6.21.2008

「我こそは」 編集手帳 八葉蓮華

月光仮面は控えめな人である。〈正義の味方よ善い人よ…〉。正義に味方はしても「我こそは正義だ」とは言わない◆「われわれ凡俗は正義そのものになれっこないから、せめて正義の手助けをしよう、と」。今年4月に88歳で死去した生みの親、川内康範さんは回想録で語っている。「我こそは」の正義に酔う危うさを知っていたのだろう◆環境保護団体「グリーンピース・ジャパン」の幹部ら2人が窃盗などの容疑で逮捕された。調査捕鯨船の乗組員がクジラ肉を横領していると睨(にら)み、証拠立てるべく、乗組員が自宅に送った肉を宅配便会社から持ち去った疑いである◆横領を告発する目的は「善」だから、不法な手段には目をつむれ。
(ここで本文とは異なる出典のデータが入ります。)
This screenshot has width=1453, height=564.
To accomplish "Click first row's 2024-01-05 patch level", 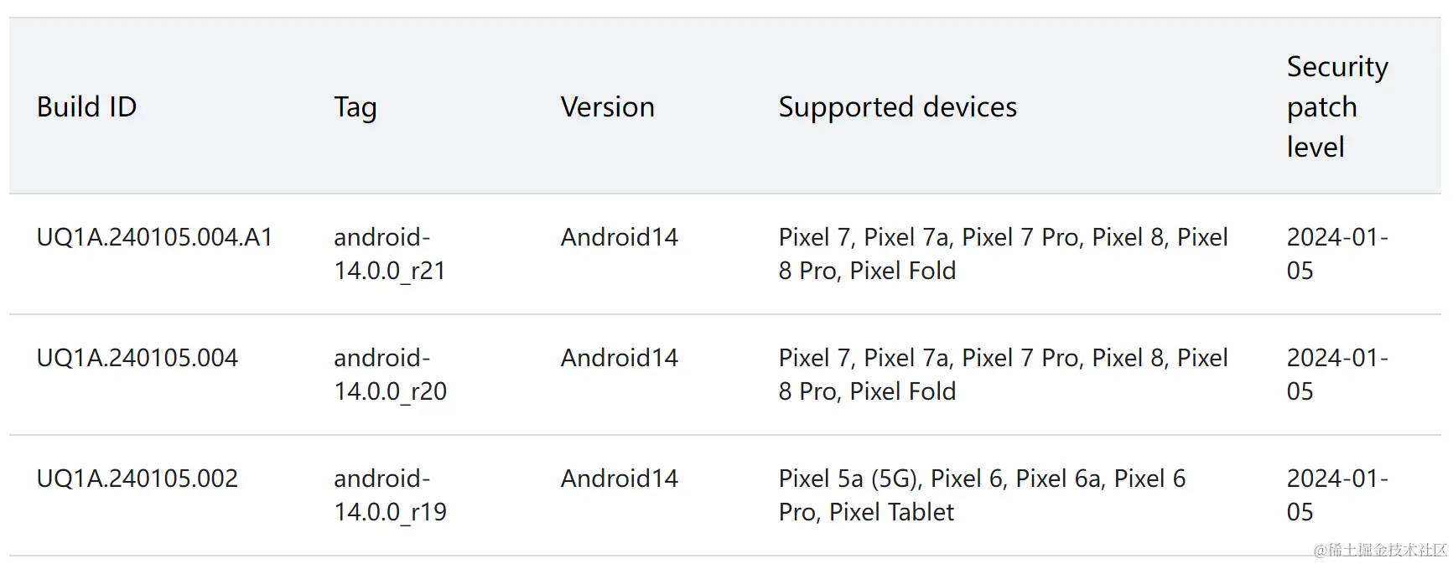I will click(x=1337, y=254).
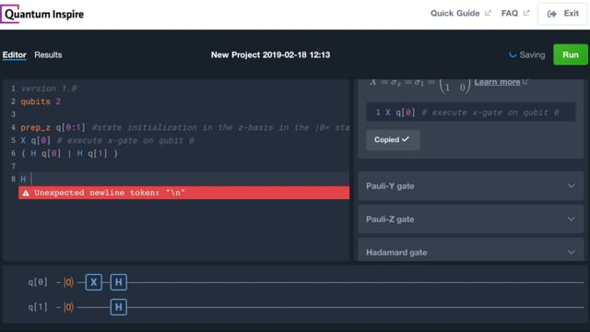This screenshot has height=332, width=590.
Task: Select the Editor tab
Action: tap(15, 55)
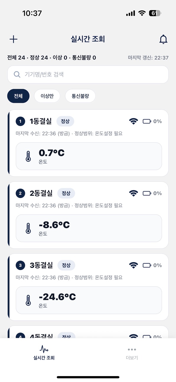Open notifications bell icon

pos(163,39)
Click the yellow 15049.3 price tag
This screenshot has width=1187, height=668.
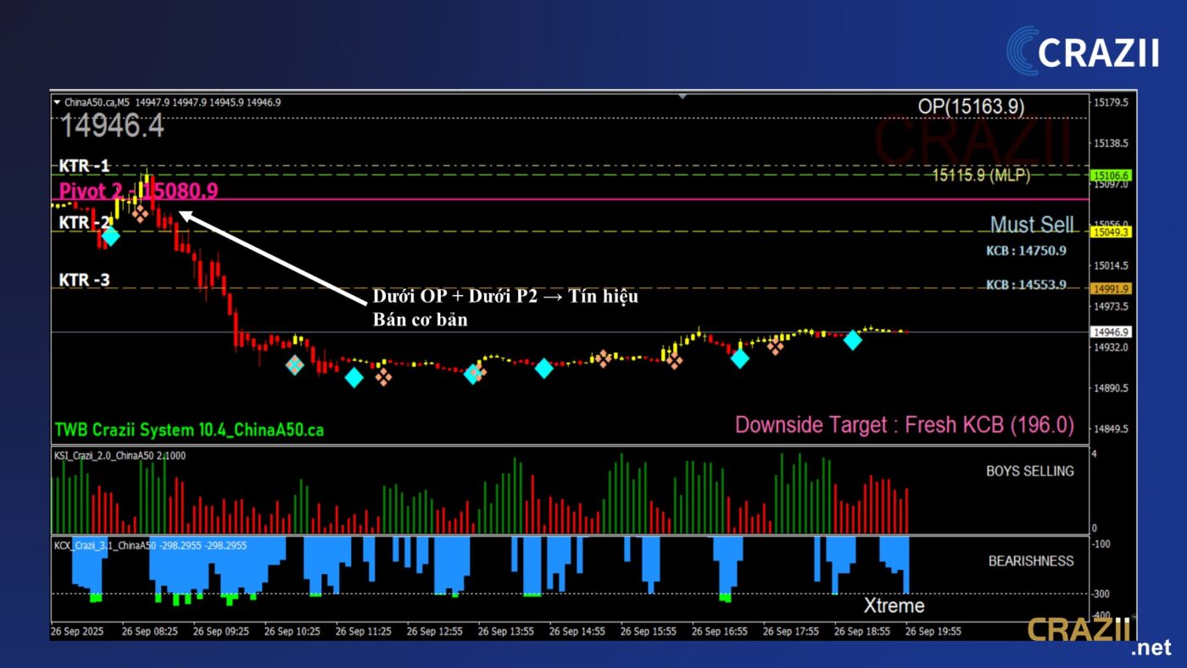click(1112, 231)
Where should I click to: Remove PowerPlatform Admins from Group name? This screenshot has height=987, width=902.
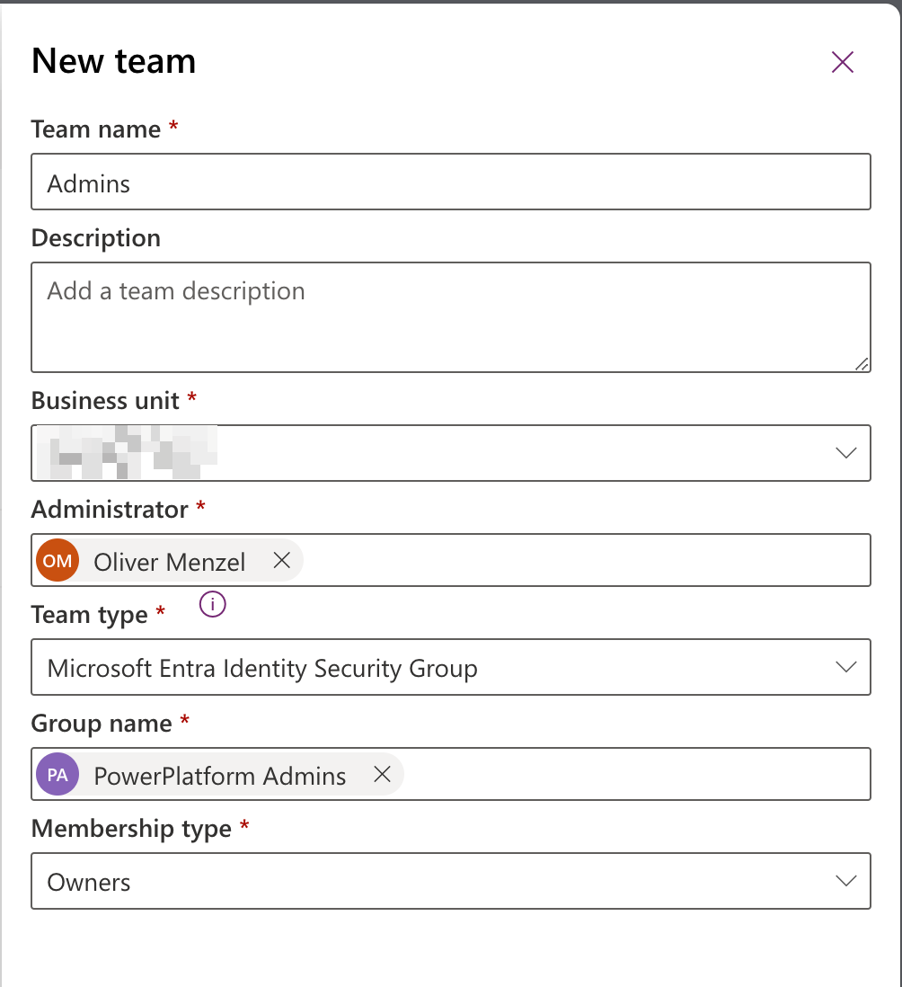[382, 775]
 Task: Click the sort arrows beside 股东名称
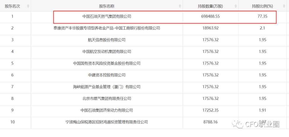pyautogui.click(x=180, y=6)
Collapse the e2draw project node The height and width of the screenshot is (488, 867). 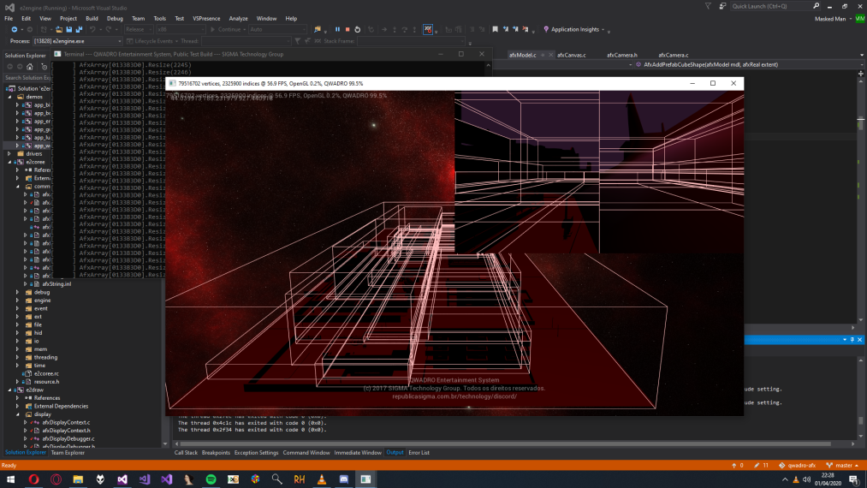[9, 390]
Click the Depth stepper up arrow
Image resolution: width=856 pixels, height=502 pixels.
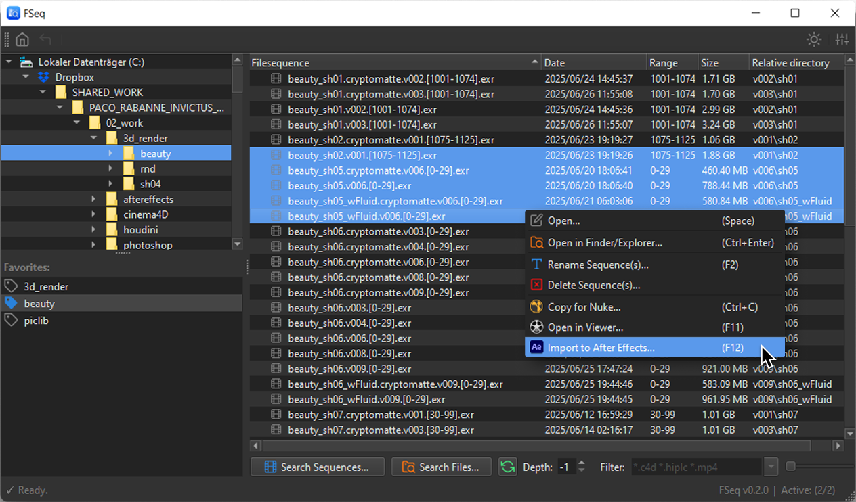(x=582, y=463)
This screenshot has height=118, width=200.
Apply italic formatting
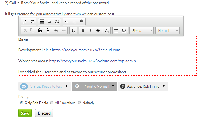90,31
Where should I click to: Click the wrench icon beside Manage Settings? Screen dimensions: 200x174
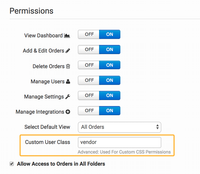tap(68, 97)
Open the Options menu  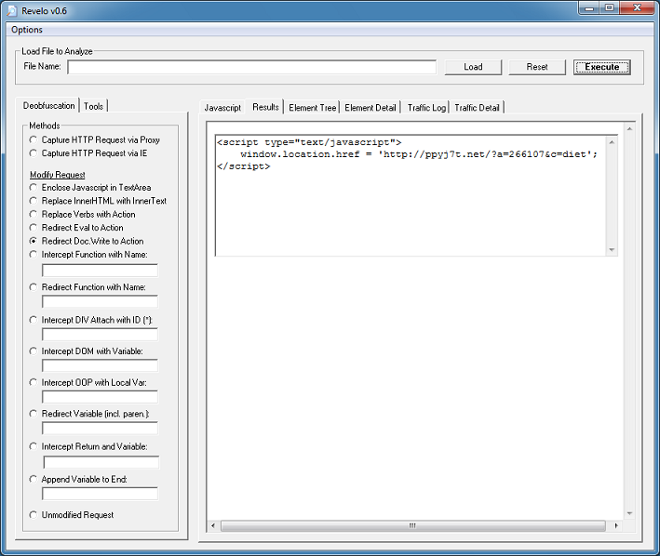tap(27, 30)
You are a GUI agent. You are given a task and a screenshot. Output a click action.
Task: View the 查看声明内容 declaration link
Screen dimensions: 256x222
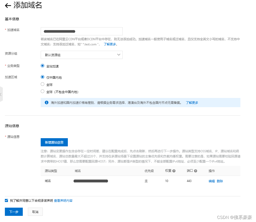[63, 200]
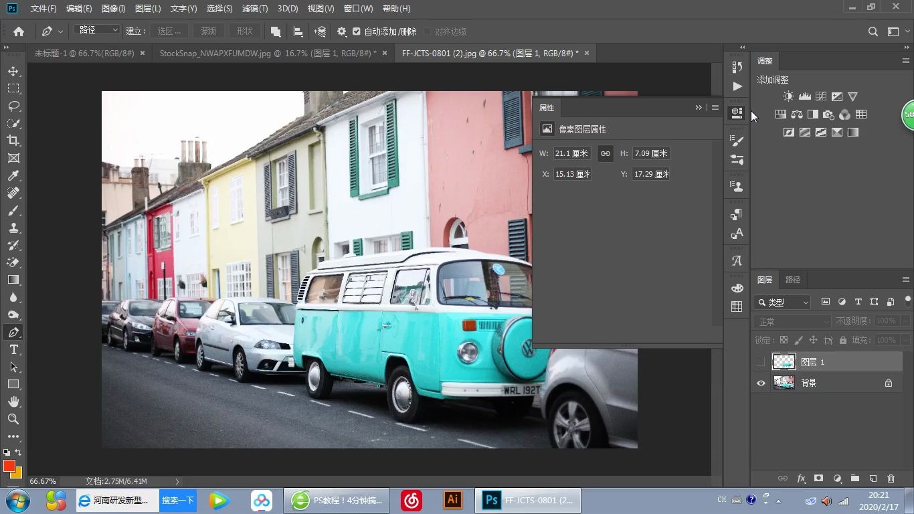Select the Clone Stamp tool
This screenshot has height=514, width=914.
(13, 228)
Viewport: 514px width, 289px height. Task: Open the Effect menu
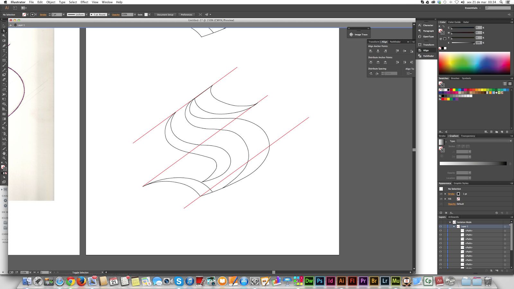tap(84, 2)
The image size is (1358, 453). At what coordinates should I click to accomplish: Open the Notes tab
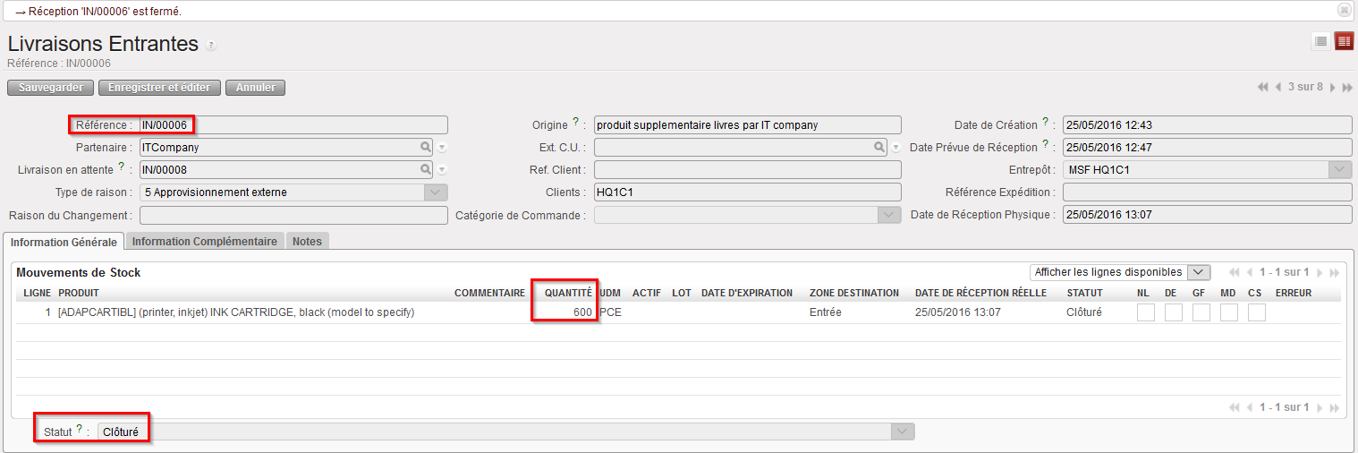coord(307,242)
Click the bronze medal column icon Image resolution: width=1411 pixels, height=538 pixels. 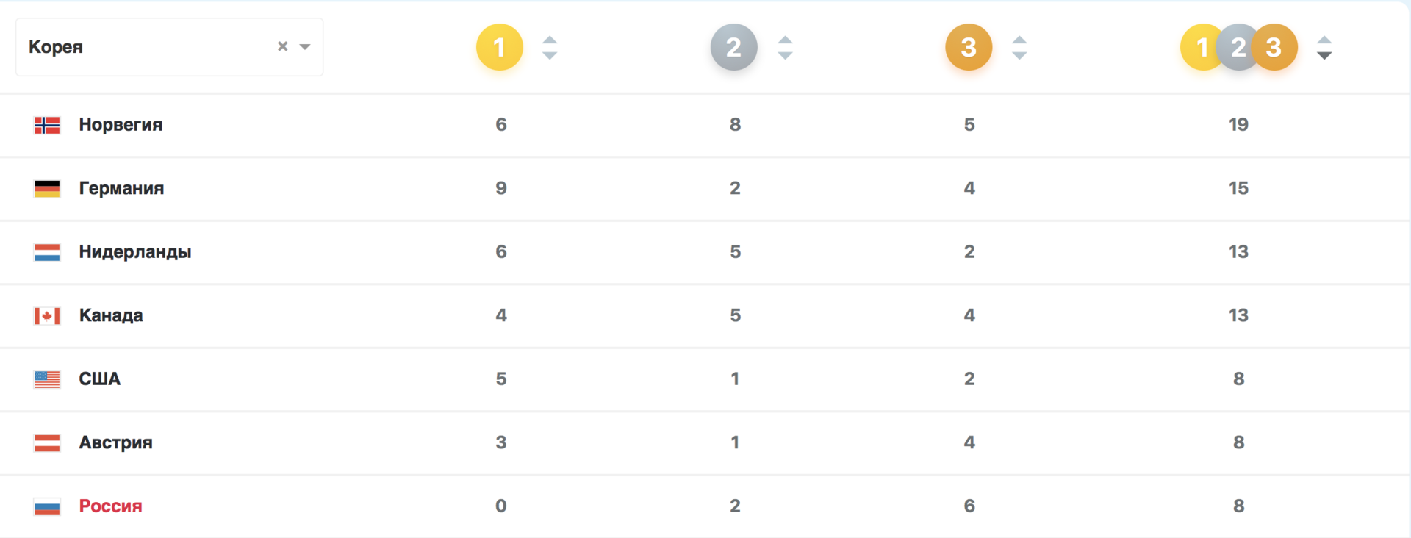pos(969,47)
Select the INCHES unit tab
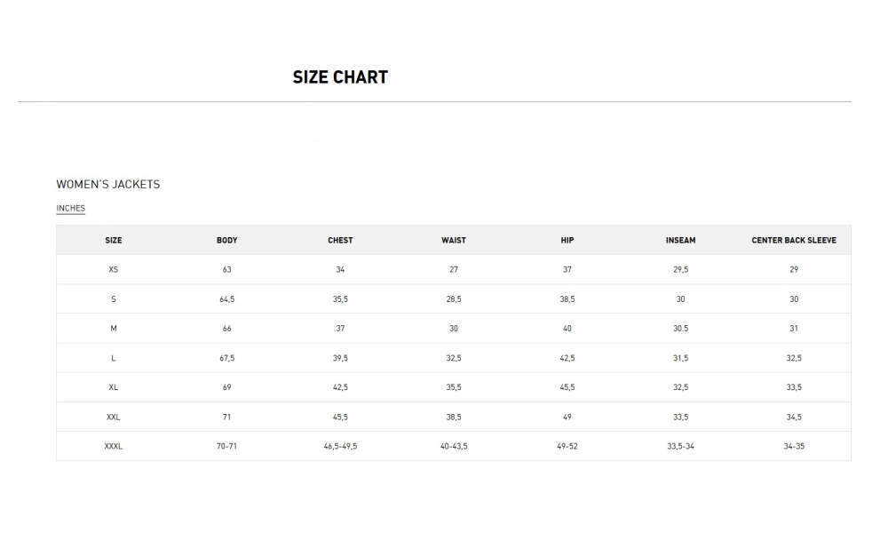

その言い分が通れば、誰かを拉致、監禁、脅迫して犯罪行為を自白させることも許されるだろう。ついでながら、横領容疑で告発された乗組員は「嫌疑なし」で不起訴となり、独りよがりの正義は空振りに終わっている◆月光仮面の名は奈良・薬師寺の月光菩薩(がっこうぼさつ)に由来する。薬師如来の脇に侍(じ)した仏さまである。「我こそは」の人々も脇に一歩、身を控える謙虚さを学んでいい。